Claro, no caso de você ter cumprido as duas sugestões anteriores e ter conseguido uma bela noite de sono; o cochilo, para quem não sabe, é a tentativa do corpo humano de recuperar o que a noite mal dormida lhe surrupiou.
– Evite líquidos antes de dormir; beber líquidos, como chás, sucos e água, antes de dormir pode fazer com que você acorde durante a noite para urinar.
E esqueça que a sede é soberana; vá dormir com sede, se conseguir. No meu caso, bebo antes de dormir e bebo outra vez, caso levante na madrugada para um xixizinho.
– Evite cafeína à noite; a cafeína leva várias horas para ser processada e pode dificultar o sono.
Aí tudo bem, concordo.
– Evite bebidas alcoólicas à noite; o relaxamento muscular provocado pelo álcool pode causar distúrbios respiratórios do sono, como roncos e apneias.
O álcool pode, também – e aí falo por experiência própria – mascarar suas horas de sono e de recuperação: você literalmente desmaia, e é provável que acorde pior, mais cansado, do que quando desabou na cama.
– Pratique atividades relaxantes: meditar, fazer yoga, ouvir música lenta ou aromaterapia podem ajudar a relaxar o corpo e a mente.
Ou seja: para ter suas oito horas de sono, reserve uma hora antes para tornar seu ambiente propício.
– Durma em um ambiente confortável; o quarto deve estar escuro, com uma temperatura entre 18°C e 21°C, e tenha um bom travesseiro.
Só conheço uma forma de manter a temperatura controlada num ambiente: o ar-condicionado. Agora, pergunte a qualquer especialista ou quase especialista o quanto é aconselhável dormir com o ar-condicionado ligado.

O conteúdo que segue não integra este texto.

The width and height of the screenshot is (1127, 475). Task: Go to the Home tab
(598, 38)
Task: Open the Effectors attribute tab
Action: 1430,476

– Não faça outras atividades em sua cama, como trabalhar, comer ou assistir filmes; costume a sua cabeça para que o local seja para descanso.
De novo: reserve uma hora antes de dormir para as atividades necessárias de seu dia a dia; nada como oito horas de sono e uma de pré-sono.
– Evite o uso de telas uma hora antes de dormir; opte por atividades que reduzem os estímulos visuais, como ler um livro.
Desde que você não leia o livro num Kindle…
Como se vê, não é fácil dormir um terço da vida. Mesmo porque algumas exigências para atingir esse objetivo são suficientes para nos tirar algumas horas de sono. A única solução, a meu ver, é voltar como um gato na próxima encarnação: aí, você vai desfrutar tranquilamente não de oito, mas de dezessete horas de sono por dia. E vai concordar com Mário de Andrade: “Que coisa misteriosa o sono. Só aproxima a gente da morte para nos estabelecer melhor dentro da vida.”